L'itinerario: 7 giorni in Montenegro da nord a sud
Il bello del Montenegro è che in sette giorni riesci davvero a toccare tutto: le montagne selvagge del nord, i canyon mozzafiato dell'entroterra e la costa adriatica con le sue città murate e le acque cristalline. L'itinerario che ti proponiamo si percorre in auto — noleggiare un'auto è assolutamente la scelta giusta, i mezzi pubblici sono scarsi e le strade di montagna richiedono flessibilità.
Giorno 1 — Arrivo a Podgorica e trasferimento a Kolašin
Atterri all'aeroporto di Podgorica, ritiri l'auto a noleggio e punti subito verso nord. La capitale non ha molto da offrire rispetto al resto del paese — meglio usare il primo giorno per coprire i chilometri e ambientarsi. Kolašin, a circa un'ora di guida, è una cittadina montana che funge da base perfetta per esplorare la Biogradska Gora. Cena in una konoba locale, primo assaggio di Kachamak e Njeguški sir. Vai a letto presto: domani si cammina.

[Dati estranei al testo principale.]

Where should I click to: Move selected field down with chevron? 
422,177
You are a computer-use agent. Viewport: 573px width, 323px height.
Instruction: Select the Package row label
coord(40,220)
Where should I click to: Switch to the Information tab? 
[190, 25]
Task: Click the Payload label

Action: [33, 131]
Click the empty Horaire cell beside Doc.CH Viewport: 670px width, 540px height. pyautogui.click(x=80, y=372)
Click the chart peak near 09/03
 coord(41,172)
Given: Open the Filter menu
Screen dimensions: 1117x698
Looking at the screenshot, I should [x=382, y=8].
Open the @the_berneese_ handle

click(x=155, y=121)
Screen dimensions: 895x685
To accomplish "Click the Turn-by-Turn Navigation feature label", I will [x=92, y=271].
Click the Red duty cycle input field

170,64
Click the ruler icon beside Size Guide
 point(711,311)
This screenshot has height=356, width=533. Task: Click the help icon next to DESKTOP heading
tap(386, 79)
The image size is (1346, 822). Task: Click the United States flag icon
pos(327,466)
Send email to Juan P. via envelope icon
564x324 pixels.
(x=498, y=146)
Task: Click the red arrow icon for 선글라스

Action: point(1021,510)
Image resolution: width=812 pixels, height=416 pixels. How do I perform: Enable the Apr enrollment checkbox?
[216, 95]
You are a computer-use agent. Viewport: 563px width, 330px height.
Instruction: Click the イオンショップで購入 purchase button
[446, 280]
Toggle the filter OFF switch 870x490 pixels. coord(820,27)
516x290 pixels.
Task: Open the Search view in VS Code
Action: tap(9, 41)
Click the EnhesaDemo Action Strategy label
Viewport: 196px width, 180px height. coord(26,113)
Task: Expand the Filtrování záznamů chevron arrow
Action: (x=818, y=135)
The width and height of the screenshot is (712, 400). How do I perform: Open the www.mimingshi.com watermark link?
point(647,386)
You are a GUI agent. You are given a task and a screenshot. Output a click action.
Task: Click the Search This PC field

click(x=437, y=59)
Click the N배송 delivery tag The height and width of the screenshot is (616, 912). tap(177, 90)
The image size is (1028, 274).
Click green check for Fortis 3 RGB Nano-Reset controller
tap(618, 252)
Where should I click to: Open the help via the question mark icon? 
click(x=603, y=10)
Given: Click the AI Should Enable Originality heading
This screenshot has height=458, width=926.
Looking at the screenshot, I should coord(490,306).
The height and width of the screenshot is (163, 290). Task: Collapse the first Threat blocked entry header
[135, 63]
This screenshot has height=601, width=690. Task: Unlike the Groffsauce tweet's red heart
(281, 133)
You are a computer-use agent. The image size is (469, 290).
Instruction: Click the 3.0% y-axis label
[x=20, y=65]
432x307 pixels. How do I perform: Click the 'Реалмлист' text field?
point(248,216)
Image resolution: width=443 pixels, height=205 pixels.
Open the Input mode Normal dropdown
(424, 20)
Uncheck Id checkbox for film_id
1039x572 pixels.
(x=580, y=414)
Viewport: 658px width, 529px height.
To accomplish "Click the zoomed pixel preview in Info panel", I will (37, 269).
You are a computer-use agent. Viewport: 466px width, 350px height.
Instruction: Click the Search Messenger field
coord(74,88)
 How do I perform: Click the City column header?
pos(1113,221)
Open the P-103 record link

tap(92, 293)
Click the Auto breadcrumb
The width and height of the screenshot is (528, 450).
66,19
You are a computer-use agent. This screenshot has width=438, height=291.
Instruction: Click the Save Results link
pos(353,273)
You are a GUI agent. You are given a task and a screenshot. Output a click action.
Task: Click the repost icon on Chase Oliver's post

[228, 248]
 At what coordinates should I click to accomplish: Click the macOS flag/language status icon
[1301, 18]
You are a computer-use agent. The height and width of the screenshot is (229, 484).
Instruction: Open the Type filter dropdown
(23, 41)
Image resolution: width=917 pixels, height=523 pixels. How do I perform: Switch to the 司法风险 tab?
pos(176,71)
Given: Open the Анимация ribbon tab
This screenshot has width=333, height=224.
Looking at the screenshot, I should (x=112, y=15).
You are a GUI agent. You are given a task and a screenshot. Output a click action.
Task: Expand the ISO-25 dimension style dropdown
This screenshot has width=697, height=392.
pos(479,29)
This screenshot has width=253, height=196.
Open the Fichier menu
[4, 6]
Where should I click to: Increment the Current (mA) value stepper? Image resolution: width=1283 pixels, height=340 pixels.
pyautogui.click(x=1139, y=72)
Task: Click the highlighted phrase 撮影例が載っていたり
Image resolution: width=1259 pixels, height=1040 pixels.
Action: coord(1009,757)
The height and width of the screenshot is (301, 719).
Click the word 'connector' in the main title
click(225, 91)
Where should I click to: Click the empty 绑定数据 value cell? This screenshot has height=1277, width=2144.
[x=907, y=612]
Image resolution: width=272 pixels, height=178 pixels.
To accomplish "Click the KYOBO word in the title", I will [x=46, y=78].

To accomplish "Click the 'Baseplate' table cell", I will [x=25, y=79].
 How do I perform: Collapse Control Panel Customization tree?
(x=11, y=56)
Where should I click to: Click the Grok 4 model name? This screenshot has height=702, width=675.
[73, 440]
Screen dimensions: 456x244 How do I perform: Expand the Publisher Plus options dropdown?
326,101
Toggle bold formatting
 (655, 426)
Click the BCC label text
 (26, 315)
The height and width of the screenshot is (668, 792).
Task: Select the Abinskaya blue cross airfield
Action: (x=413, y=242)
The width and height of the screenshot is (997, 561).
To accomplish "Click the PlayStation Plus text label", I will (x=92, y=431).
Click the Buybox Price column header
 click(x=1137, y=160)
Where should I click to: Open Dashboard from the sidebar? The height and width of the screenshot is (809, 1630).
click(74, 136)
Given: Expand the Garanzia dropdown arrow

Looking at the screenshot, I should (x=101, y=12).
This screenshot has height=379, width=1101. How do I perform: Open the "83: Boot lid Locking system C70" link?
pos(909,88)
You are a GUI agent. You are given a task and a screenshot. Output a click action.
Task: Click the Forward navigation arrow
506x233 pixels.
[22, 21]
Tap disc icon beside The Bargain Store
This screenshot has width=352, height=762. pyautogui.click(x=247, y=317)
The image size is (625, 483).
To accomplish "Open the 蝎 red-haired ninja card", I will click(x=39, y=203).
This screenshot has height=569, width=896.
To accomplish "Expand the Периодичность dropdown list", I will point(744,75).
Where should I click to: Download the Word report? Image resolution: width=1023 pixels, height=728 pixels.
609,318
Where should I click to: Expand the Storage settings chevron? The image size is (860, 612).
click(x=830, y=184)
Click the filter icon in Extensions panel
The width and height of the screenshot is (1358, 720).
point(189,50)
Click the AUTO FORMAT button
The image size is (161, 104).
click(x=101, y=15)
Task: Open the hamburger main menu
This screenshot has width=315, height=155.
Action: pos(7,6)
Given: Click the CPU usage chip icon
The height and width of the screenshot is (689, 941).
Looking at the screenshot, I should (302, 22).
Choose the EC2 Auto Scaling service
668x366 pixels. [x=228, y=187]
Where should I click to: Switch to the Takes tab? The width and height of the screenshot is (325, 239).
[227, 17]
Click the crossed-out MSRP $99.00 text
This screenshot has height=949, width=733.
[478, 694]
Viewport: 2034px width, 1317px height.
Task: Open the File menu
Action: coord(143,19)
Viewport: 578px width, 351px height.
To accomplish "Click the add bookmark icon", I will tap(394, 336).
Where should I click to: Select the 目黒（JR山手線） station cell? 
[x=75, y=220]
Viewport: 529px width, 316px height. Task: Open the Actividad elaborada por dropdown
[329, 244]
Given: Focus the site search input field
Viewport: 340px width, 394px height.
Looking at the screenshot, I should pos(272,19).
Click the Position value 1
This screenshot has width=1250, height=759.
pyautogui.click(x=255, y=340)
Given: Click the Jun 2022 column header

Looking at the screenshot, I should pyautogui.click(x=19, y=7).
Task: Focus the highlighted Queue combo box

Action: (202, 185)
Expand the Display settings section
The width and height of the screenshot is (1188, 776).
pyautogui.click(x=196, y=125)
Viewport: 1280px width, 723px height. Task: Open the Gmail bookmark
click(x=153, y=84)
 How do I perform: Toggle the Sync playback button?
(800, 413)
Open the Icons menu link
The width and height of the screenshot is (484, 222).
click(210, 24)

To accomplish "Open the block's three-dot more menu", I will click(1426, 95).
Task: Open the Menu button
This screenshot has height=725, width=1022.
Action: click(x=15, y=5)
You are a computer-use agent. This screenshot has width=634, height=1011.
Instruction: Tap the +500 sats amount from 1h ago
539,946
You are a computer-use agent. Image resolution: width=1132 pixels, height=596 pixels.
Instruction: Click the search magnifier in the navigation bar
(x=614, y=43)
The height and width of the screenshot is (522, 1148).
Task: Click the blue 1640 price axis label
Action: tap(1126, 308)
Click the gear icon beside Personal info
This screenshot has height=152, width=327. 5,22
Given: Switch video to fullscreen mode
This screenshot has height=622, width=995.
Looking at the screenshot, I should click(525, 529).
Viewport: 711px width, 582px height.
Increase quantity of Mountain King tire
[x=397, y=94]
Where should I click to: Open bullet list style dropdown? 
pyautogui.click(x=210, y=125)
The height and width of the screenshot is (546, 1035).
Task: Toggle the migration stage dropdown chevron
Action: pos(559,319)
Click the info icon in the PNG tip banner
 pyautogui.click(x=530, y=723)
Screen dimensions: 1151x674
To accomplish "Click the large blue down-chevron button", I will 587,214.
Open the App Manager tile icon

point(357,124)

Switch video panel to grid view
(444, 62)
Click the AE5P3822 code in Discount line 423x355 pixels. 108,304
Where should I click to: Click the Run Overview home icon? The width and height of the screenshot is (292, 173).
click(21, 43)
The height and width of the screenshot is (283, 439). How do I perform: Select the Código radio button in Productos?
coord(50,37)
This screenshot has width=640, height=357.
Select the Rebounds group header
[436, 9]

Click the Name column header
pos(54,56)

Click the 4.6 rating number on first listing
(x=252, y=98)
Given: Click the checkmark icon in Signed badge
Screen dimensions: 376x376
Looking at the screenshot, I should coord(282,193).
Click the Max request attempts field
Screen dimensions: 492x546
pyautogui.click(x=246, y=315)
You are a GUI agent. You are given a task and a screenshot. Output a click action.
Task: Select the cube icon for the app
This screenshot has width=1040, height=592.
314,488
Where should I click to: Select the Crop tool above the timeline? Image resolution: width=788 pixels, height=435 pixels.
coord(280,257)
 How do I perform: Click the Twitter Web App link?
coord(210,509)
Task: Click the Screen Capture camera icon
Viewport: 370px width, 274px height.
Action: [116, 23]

Giorno 2 — Biogradska Gora e la foresta primordiale
La mattina entra nel Parco Nazionale della Biogradska Gora e dedicale tutta la giornata. Il sentiero principale porta al Lago di Biograd, dove puoi noleggiare una barca a remi e goderti il silenzio assoluto riflesso nelle acque smeraldine. Nel pomeriggio esplora i sentieri nella foresta vergine — gli alberi che ti circondano hanno più di 500 anni, e si sente. È uno di quei posti in cui si abbassa involontariamente la voce. Rientro a Kolašin per la notte.
Giorno 3 — Trasferimento a Žabljak e Canyon del Tara
Lascia Kolašin e dirigiti verso Žabljak, il paese più alto dei Balcani e porta d'accesso al Durmitor. Lungo la strada, fai tappa al Canyon del Tara: con i suoi 82 km di lunghezza e fino a 1.300 metri di profondità è il canyon più profondo d'Europa dopo il Grand Canyon. Fermati al ponte Djurdjevića per le foto e, se hai prenotato in anticipo, valuta un'escursione di rafting sul fiume — è un'esperienza che difficilmente dimentichi. Arrivo a Žabljak nel tardo pomeriggio, sistemazione e cena.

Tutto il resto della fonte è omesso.